One day sitting on the beach at Hanauma Bay, a voice, a clear insistent voice said to me, "This is where you belong! You will find your path here." I turned around to see who had spoken to me. There was no one. I knew Spirit had spoken.

I was in my Master’s program, almost complete in my Masters in Family Counseling Certificate (MFCC). I stayed in Hawaii and never looked back. I had felt that I was not learning what I needed to help me out of my pain, or to help anyone else for that matter.

I knew I needed a new understanding of myself, men and relationships. This new awareness led me to Sondra Ray, the Loving Relationship Training and my first Breathwork experience. She introduced me to Paul and Layne Cutright, seminar leaders and Breathwork practitioners extraodiniare.

I surrendered myself to their guidance, healing energy, wisdom and leadership training. Paul and Layne created a 6 month intensive personal growth program, Empyrean Foundation of Hawaii and the Virtual University Enlightened Partners.com. They assisted me in letting go of the deep abiding pain I had lived with for so long, helped me to live my dreams, to open my creative energies, claim my personal power, and connect with my spiritual self. I worked with and formed an eternal friendship with Paul and Layne.
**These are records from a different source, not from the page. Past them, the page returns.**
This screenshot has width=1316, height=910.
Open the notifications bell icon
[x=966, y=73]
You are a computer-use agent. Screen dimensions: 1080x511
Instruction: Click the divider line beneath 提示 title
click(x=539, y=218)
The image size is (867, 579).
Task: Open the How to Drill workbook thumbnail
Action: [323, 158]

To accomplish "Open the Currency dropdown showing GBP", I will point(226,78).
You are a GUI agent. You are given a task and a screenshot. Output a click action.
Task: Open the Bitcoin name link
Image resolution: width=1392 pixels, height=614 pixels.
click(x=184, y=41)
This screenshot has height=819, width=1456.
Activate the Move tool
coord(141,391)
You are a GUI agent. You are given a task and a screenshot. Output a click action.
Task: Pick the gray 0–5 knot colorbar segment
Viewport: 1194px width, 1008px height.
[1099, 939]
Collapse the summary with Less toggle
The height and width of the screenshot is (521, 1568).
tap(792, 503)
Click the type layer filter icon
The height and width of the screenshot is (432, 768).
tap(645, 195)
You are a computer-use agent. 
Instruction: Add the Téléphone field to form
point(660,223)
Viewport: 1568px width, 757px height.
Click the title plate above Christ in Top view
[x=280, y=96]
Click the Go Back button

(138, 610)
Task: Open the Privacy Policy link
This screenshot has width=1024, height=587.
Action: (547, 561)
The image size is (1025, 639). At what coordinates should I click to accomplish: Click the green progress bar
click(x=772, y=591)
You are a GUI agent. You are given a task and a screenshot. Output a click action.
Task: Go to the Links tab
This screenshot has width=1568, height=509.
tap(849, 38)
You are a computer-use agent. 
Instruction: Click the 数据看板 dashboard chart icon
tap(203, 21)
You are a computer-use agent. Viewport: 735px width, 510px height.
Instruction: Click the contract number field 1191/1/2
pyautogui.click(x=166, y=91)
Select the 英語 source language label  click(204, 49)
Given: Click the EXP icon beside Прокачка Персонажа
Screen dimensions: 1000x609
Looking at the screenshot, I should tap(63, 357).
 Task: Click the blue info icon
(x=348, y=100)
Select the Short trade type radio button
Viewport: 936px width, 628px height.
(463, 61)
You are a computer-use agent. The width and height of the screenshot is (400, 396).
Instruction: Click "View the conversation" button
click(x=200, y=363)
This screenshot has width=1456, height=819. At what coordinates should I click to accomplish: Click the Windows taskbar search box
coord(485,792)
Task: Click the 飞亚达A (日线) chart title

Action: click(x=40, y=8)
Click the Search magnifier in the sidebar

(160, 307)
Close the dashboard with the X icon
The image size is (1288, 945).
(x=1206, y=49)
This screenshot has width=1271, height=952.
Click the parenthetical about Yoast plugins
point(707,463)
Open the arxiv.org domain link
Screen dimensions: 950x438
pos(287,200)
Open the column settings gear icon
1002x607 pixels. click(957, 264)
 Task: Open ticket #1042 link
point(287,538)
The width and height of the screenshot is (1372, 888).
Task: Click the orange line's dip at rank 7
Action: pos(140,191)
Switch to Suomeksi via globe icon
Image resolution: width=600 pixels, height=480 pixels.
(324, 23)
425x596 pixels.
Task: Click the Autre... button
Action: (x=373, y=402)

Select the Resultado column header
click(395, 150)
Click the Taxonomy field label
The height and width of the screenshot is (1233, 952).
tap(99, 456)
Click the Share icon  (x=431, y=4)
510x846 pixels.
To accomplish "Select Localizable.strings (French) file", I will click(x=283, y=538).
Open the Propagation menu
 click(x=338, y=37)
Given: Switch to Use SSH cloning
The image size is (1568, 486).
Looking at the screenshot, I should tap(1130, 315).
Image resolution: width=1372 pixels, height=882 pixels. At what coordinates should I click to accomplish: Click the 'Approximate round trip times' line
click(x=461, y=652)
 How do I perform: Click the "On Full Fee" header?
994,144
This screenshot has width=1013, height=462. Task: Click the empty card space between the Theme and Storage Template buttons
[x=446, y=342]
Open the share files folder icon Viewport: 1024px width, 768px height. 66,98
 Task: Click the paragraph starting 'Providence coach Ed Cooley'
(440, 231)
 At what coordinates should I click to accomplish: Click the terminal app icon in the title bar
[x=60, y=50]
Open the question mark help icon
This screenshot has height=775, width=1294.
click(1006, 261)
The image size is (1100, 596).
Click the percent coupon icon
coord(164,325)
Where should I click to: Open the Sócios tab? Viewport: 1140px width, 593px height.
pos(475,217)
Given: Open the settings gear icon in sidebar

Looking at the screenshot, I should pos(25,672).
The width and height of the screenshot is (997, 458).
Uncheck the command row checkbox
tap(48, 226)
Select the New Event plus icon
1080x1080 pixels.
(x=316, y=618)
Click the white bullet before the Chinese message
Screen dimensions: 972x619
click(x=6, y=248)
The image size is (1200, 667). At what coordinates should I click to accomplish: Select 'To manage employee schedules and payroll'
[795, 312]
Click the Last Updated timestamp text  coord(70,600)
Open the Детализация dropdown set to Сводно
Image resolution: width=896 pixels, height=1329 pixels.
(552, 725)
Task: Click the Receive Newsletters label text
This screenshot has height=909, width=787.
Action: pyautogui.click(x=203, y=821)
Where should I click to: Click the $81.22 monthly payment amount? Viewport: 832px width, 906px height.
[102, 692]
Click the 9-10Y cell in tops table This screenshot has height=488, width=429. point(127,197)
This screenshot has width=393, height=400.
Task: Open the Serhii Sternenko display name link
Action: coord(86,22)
Out of my healing work with Paul and Layne I met a wonderful man, William Noyes. He helped me to trust again, to believe I am worthy of love, respect, affection and attention. Together we have supported each other in breaking our negative beliefs about relationships and worked to unravel the negative unconscious patterns of thought and behavior that were formed in our early experiences, traumas, and disappointments. Out of our committment to healing the past, our life together has been a joyful, mutually respectful, love-filled, grand adventure.

We have lived in Hawaii, Greece, Italy, and the Wine Country of California. We now are back In Hawaii, on Oahu’s North Shore. We continue to use and practice all of the methods, tools and techniques that I teach. But, most importantly, we practice deep and regular communication, Heart to Heart sharing, daily expression of our love and respect and honor our uniqueness and individuality.

Thank you for reading My Story. Please know it is far from over. It is an ongoing journey of love, learning and joy.


"We need not be bound by our painful past, destined to repeat patterns of dissatisfaction, rejection and failure."

"We must look beyond the experience of lack and struggle"

"If there is any area of unforgiveness, either of yourself or another, true happiness cannot exist."

"Early in life out of painful, hurtful and traumatic situations unconscious decisions are formed into beliefs. These thought forms are charged with emotions. This emotion is the glue that holds the negative patterns in place, calling out for the repetition of the stored emotional pain."

"We each have the ultimate power within ourselves to change our own lives."